**AIM OF THE TASK:** Which lines of the entries below contain the string "This"? Copy each one.

**AVAILABLE DATA:**
────────────────────

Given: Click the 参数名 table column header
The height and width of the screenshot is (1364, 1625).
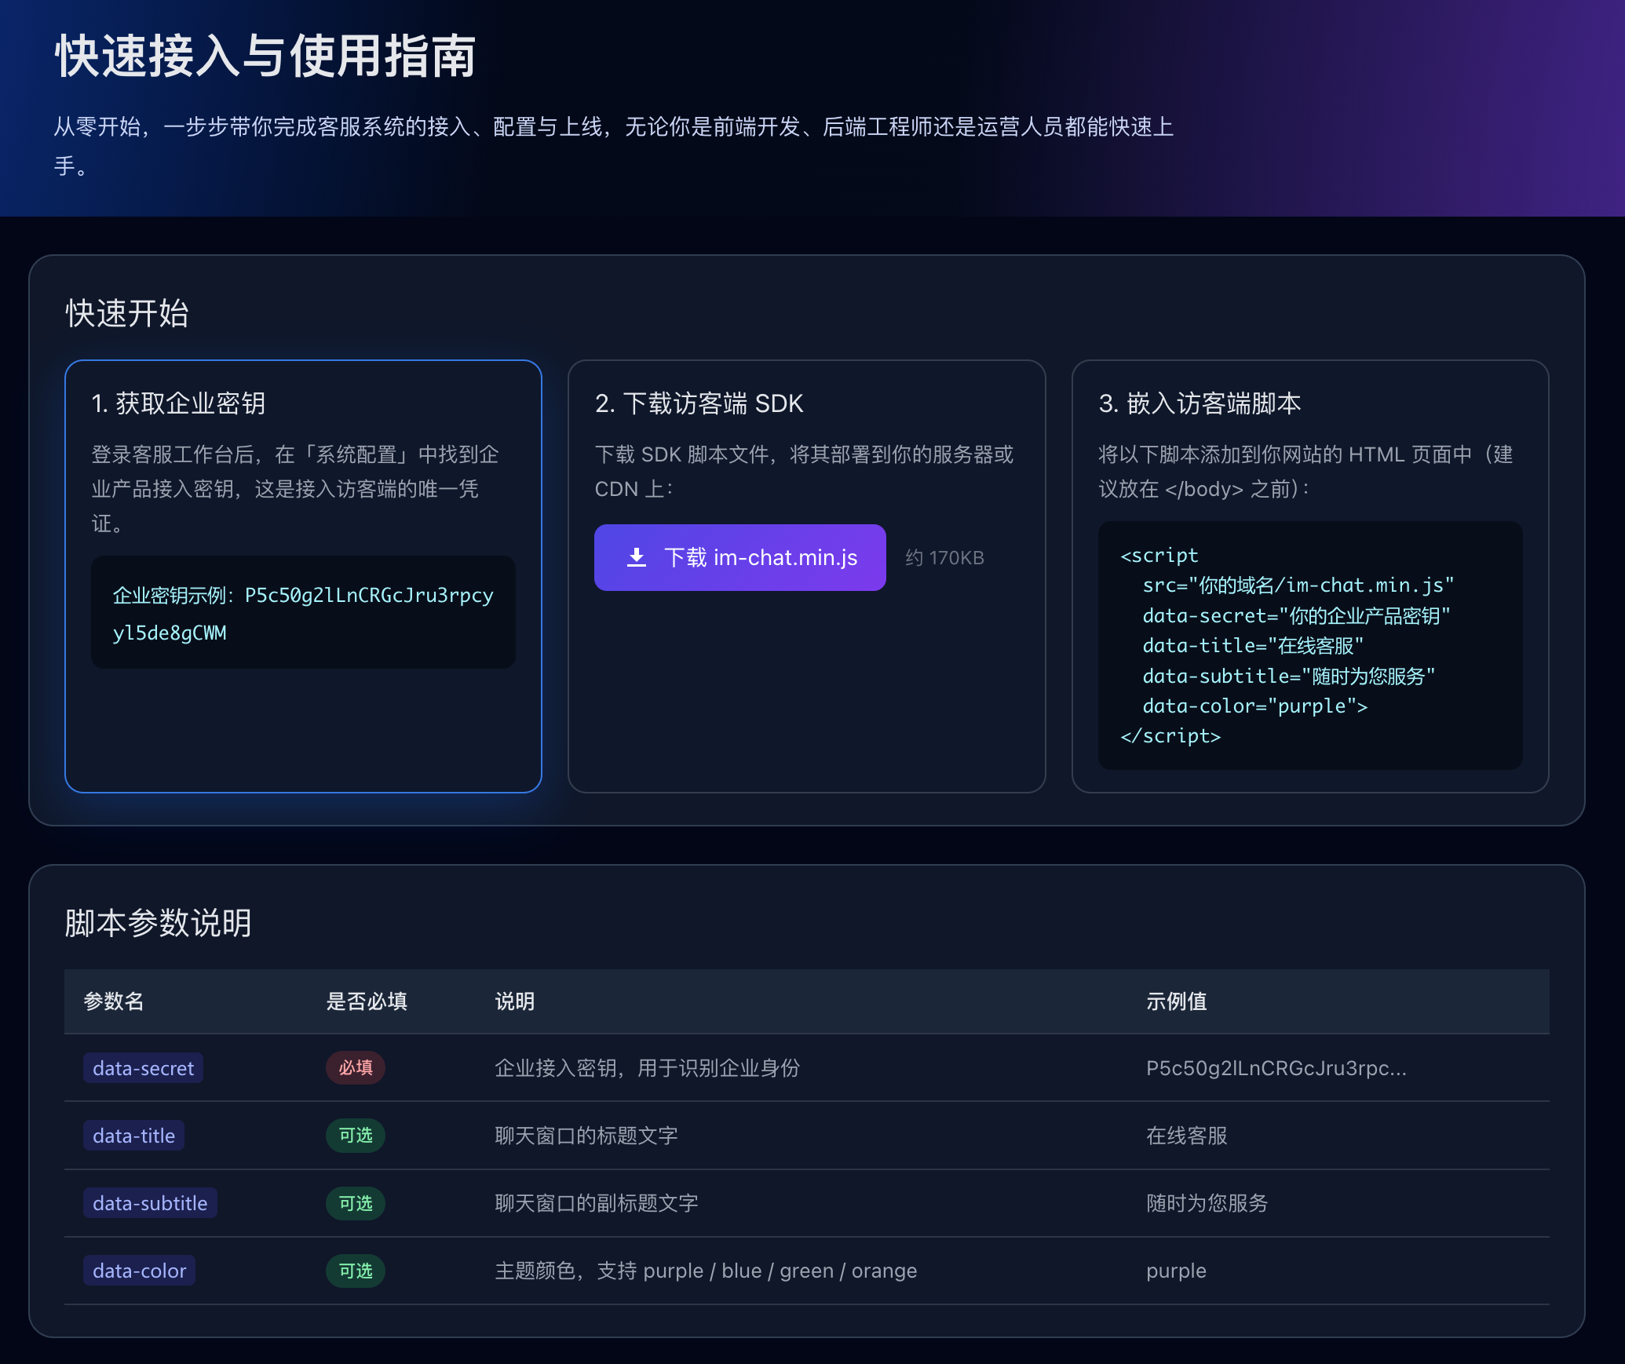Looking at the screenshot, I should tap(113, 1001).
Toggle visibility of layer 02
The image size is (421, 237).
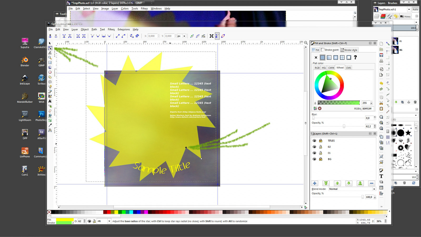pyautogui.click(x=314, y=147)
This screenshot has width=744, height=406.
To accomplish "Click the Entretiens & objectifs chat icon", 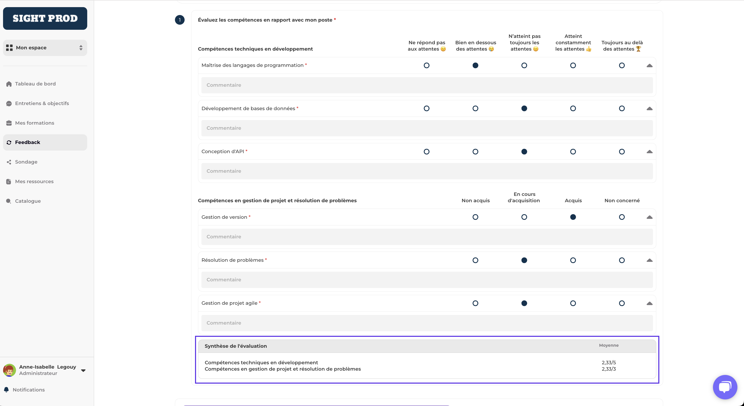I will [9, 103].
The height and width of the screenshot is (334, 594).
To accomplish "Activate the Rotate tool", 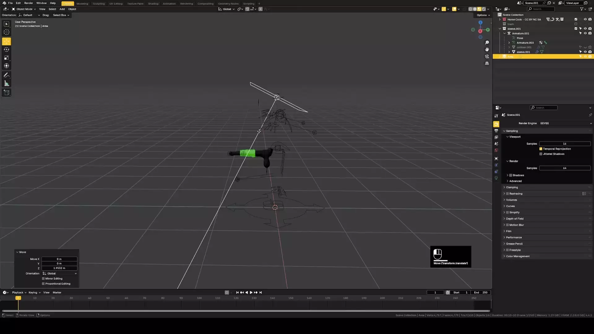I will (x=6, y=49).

────────────────────

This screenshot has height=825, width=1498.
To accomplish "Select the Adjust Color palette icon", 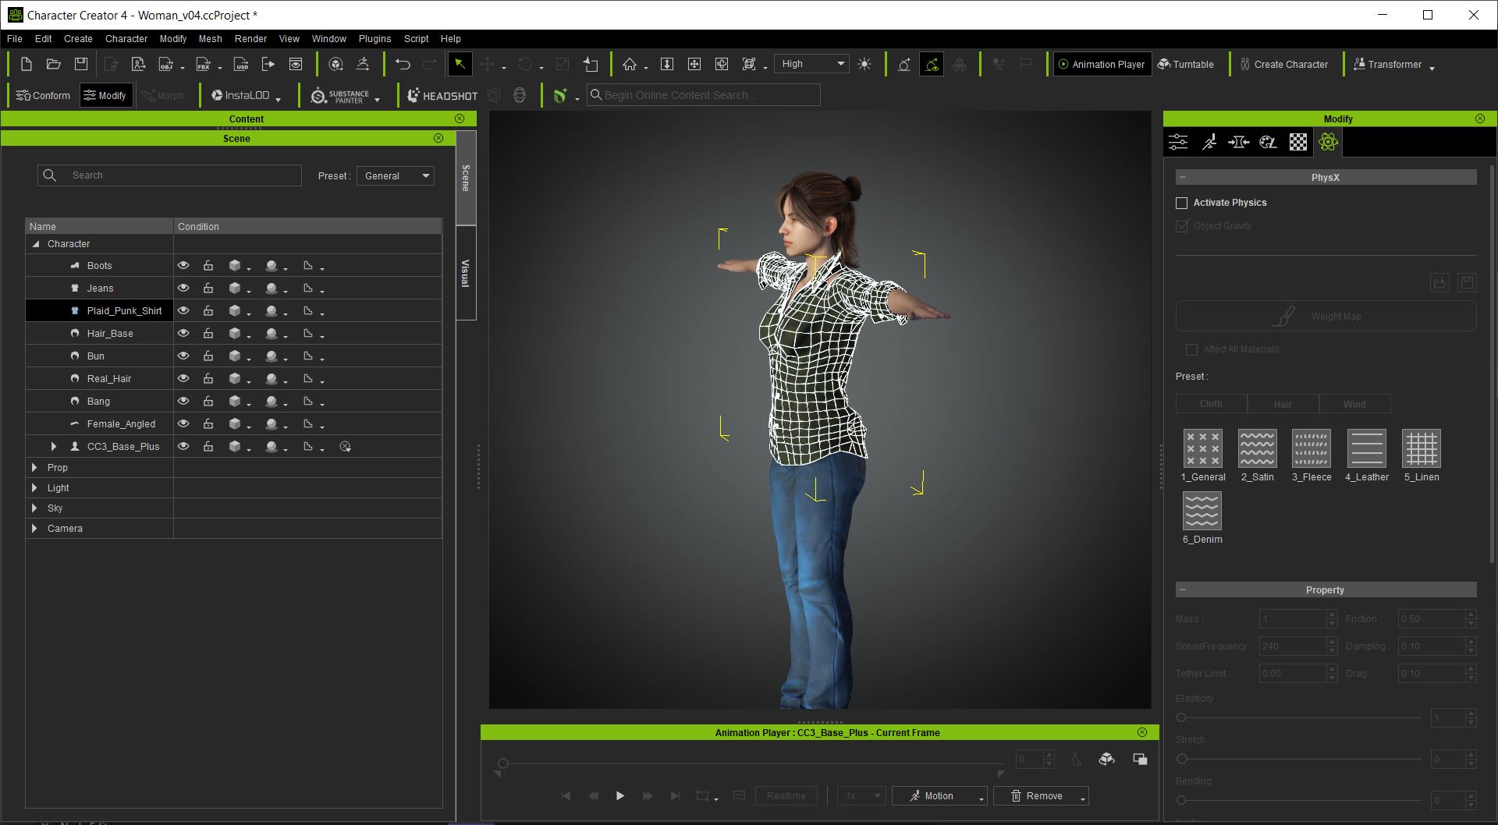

────────────────────

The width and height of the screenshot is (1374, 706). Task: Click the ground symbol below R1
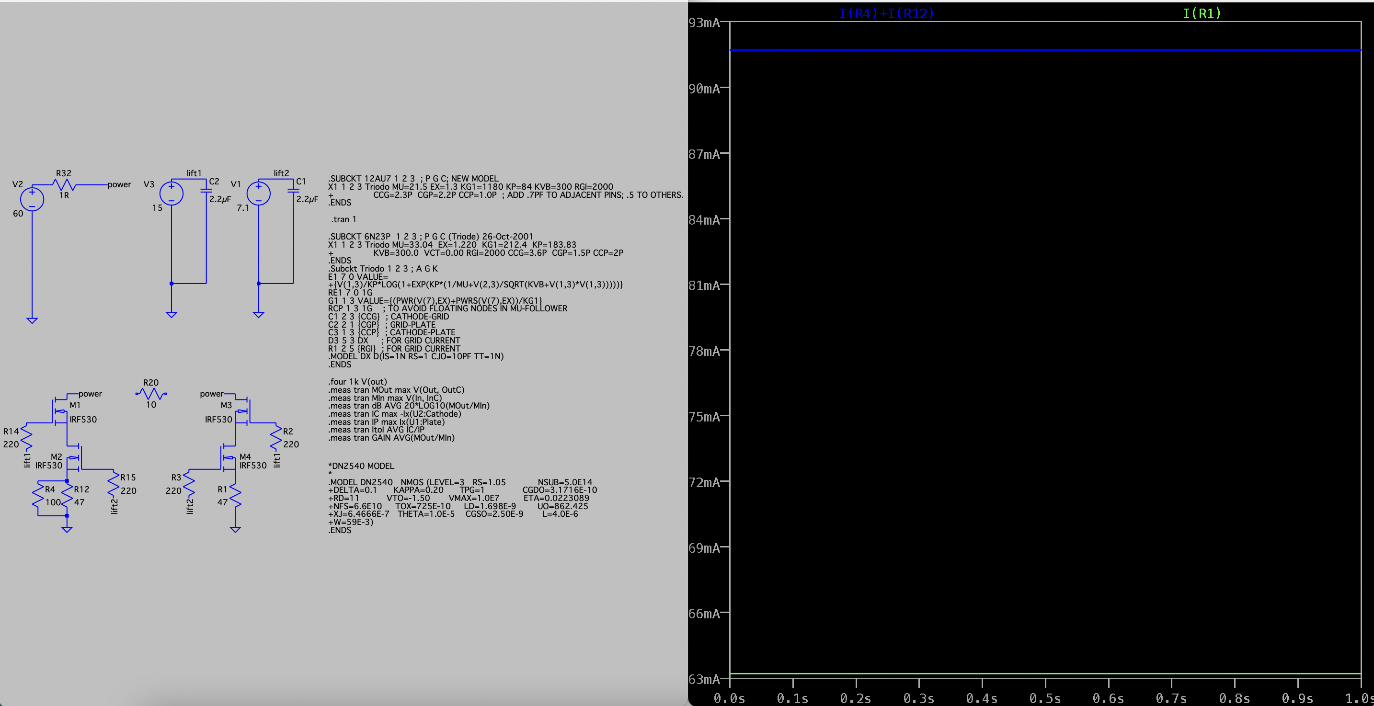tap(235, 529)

────────────────────

**WORKED SOLUTION:**
This screenshot has width=744, height=406.
This screenshot has height=825, width=1498.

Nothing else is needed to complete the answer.